Is there anybody, who is experienced in stimulating cells and can recommend any good IGF1-concentration in cell culture? We have chosen to use amounts which are in the region between ED50 until 10-times higher (10ng/ml and 125ng/ml). But there is also literature describing that more than 750ng/ml was used.
In addition, does anybody know good markers for best IGF1 stimulation? So far, we are using CSF1, VEGF, and PHLDA (which are all described to be IGF1 responsive).

Thanks, Dirk


I would recommend you produce a dose response curve for this type of work, and determine your own EC50 in your hands and in your specific cell type. This should be easy as you have a dose range I would do 7 doses, it will be essential to the the top and bottom of your sigmoid curve.
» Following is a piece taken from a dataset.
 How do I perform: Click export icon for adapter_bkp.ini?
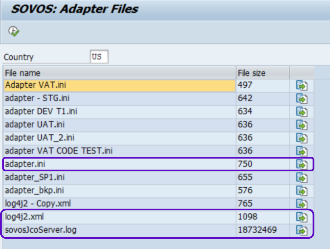tap(302, 191)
This might seem a bit repetitive of published work but in my experience is essential (particularly if you want a good publication) as peptide ligands can be very tricky to work with as they can "stick" to plastics tips etc and each lab uses different consumables so variations are common.

In terms of read out are you looking for a secreted marker? But if you are looking for receptor activation I have done work with a phospho-IGf1R antibody: which is quite good.
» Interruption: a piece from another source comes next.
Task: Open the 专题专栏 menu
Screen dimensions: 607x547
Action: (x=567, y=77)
This will give you a absolute measure of activity as this is the first signalling event in the IGF-1 cascade.

Hope this is usefull


Hi drwho and thanks for your reply. we already did a dose response curve for 3 days using different IGF1 concentrations (750ng/ml; 500ng/ml; 250ng/ml; 125ng..62,5..32...16....8ng/ml) and found increased RNA expression of our marker genes until 125ng/ml (marker genes were: PHLDA, CSF1, VEGFA- normalized against 3 housekeeping genes, which were all stable). then signals decreased again (thus no sigmoid curve but an inverted U). we are still wondering, whether this is due to apoptotic effects (but I cant find any LD50 for IGF1) or by differentiation of the moncytes into macrophages.